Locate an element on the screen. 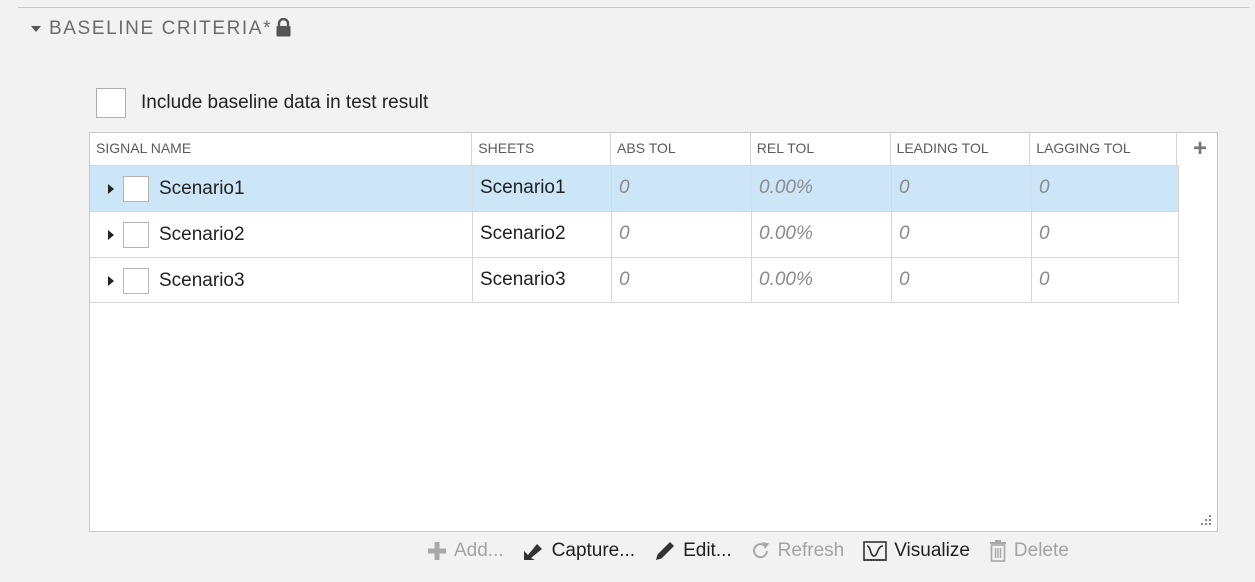  section-header: BASELINE CRITERIA* is located at coordinates (162, 29).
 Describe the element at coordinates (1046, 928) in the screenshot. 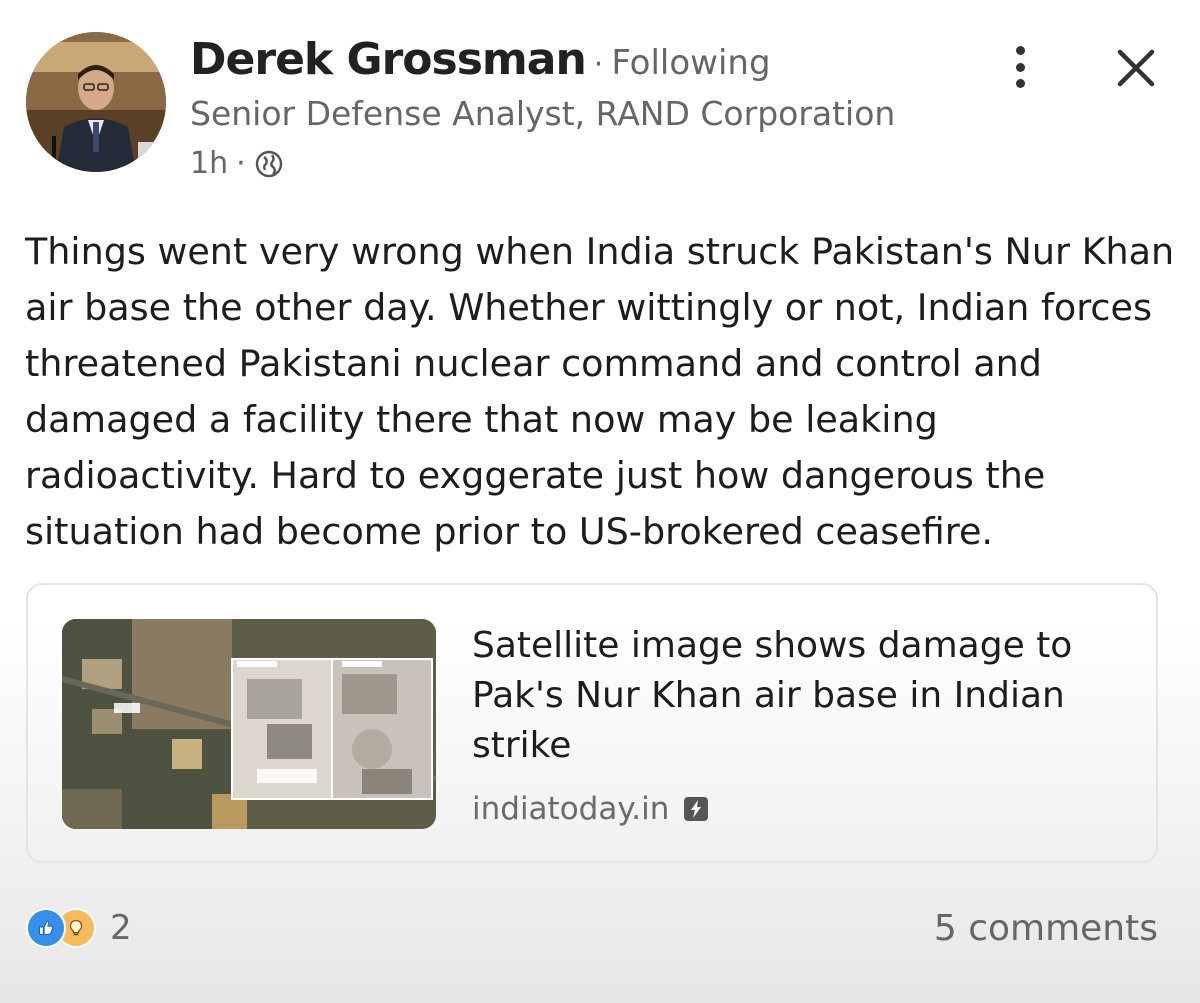

I see `comments-count: 5 comments` at that location.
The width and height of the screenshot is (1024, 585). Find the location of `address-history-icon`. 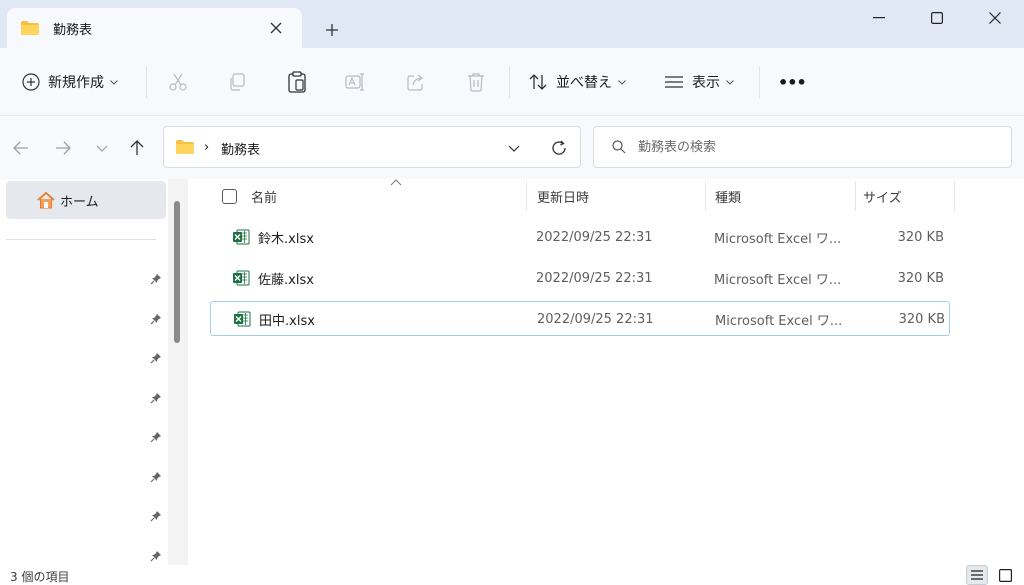

address-history-icon is located at coordinates (514, 148).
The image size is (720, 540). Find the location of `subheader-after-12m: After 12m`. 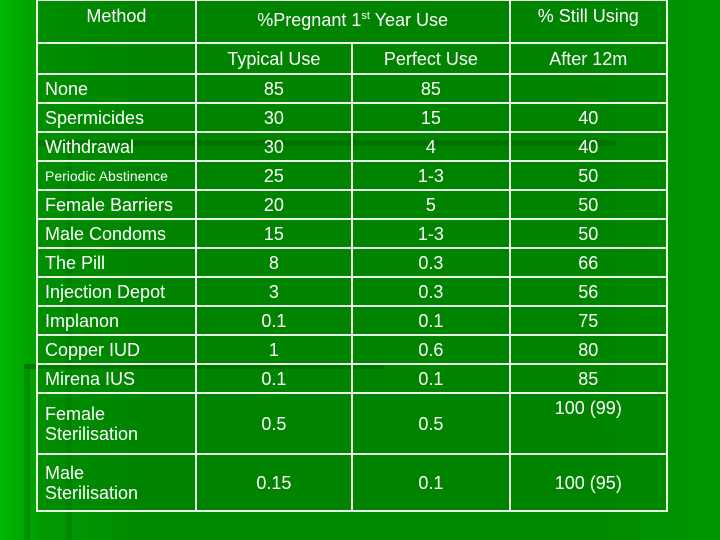

subheader-after-12m: After 12m is located at coordinates (588, 58).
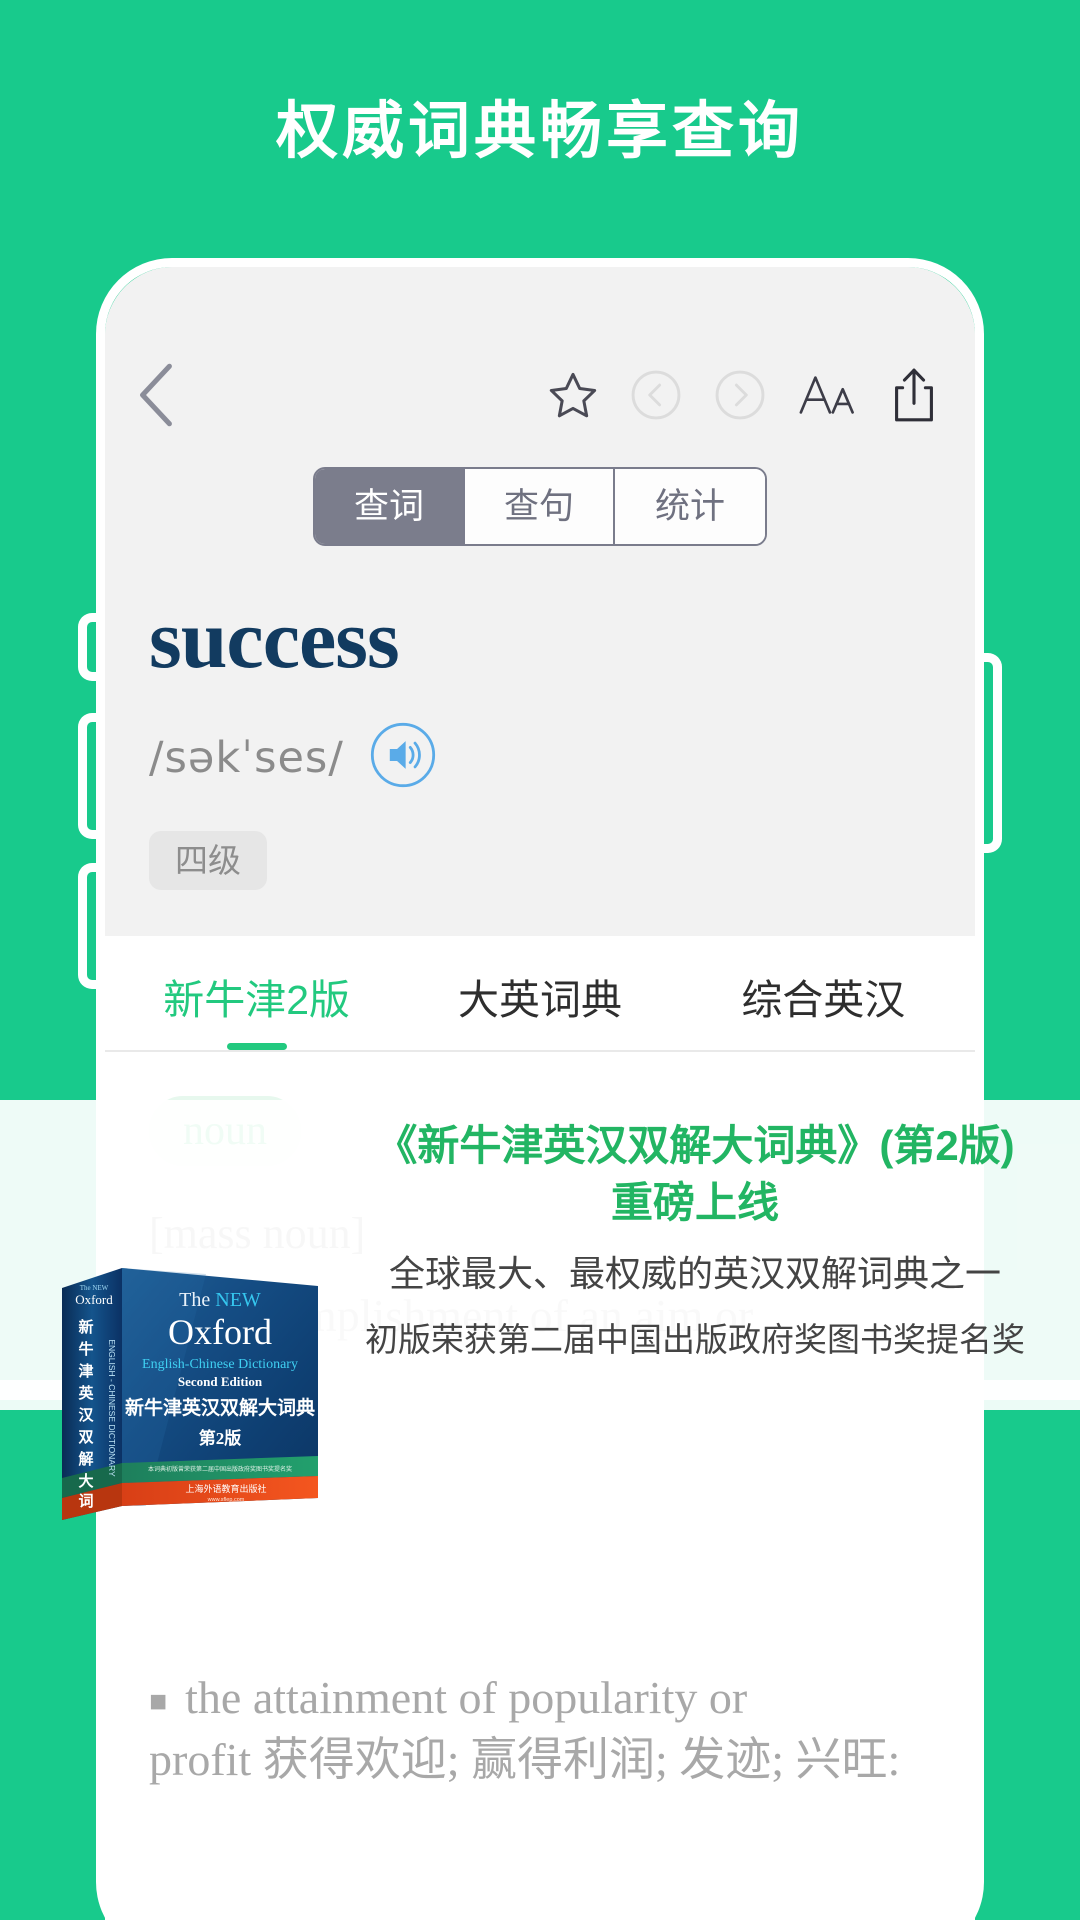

══════

Rewrite the part of the entries that opens with the line containing "The width and" and closes with the line containing "address-history-icon is located", changing "width and height" to "dimensions" and keeping everything else unchanged. Give only those lines, leaving out the pictures.

§ Exercise answer
The dimensions of the screenshot is (1024, 585). Find the location of `address-history-icon`. 

address-history-icon is located at coordinates (514, 148).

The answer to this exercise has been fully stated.